**Record set:**
+++
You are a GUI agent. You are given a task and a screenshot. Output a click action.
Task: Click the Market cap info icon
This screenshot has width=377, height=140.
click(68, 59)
+++
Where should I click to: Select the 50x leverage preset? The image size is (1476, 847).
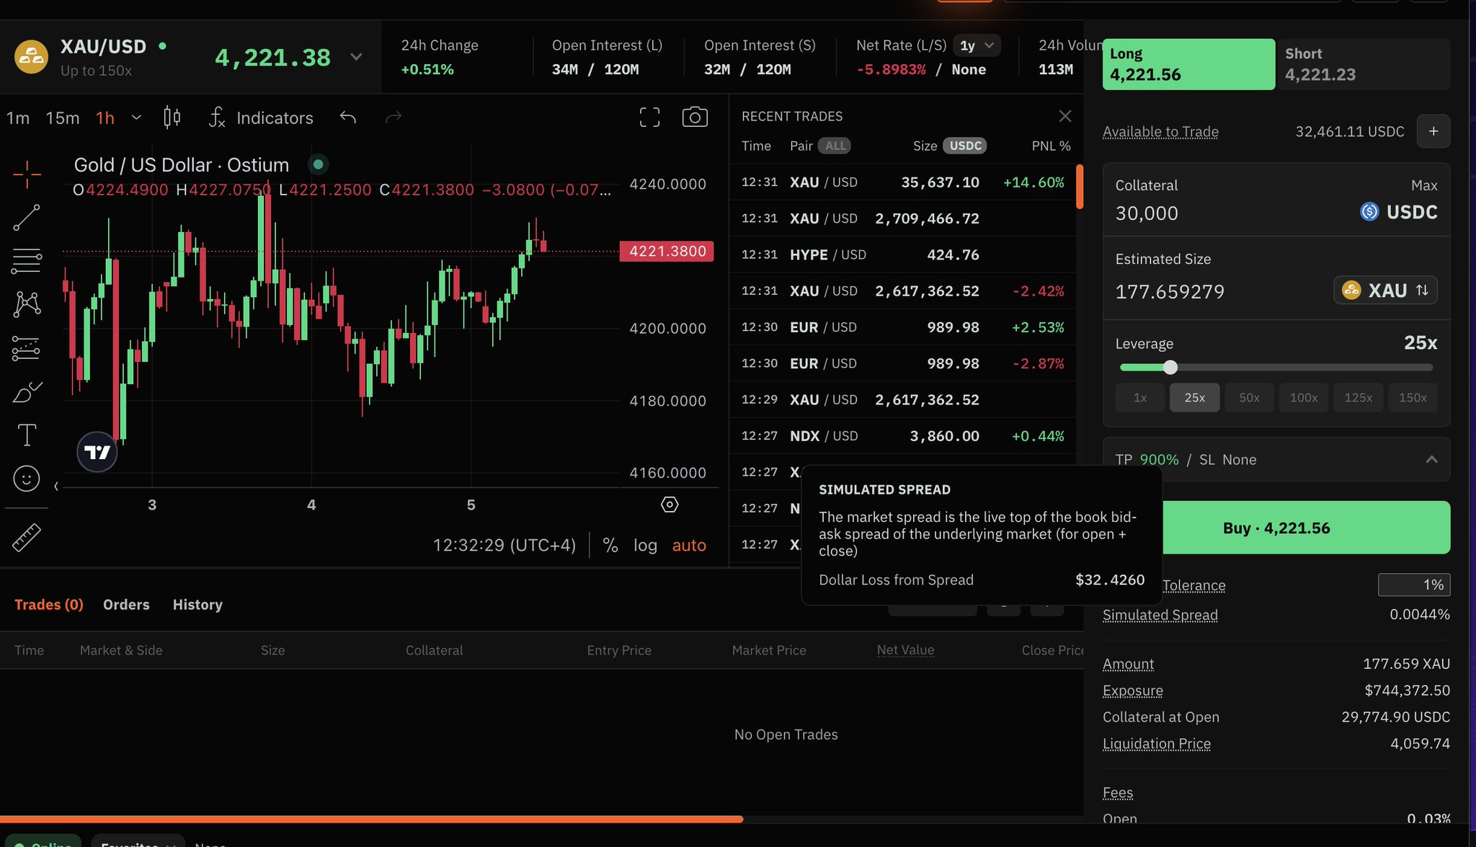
+++
**Exercise:** Rewrite the rows from the line with "You are a GUI" to the line with "click(68, 59)", putting "Trading volume" in place of "Market cap" and leaving everything else unchanged.

**Exercise response:**
You are a GUI agent. You are given a task and a screenshot. Output a click action.
Task: Click the Trading volume info icon
This screenshot has width=377, height=140.
click(68, 59)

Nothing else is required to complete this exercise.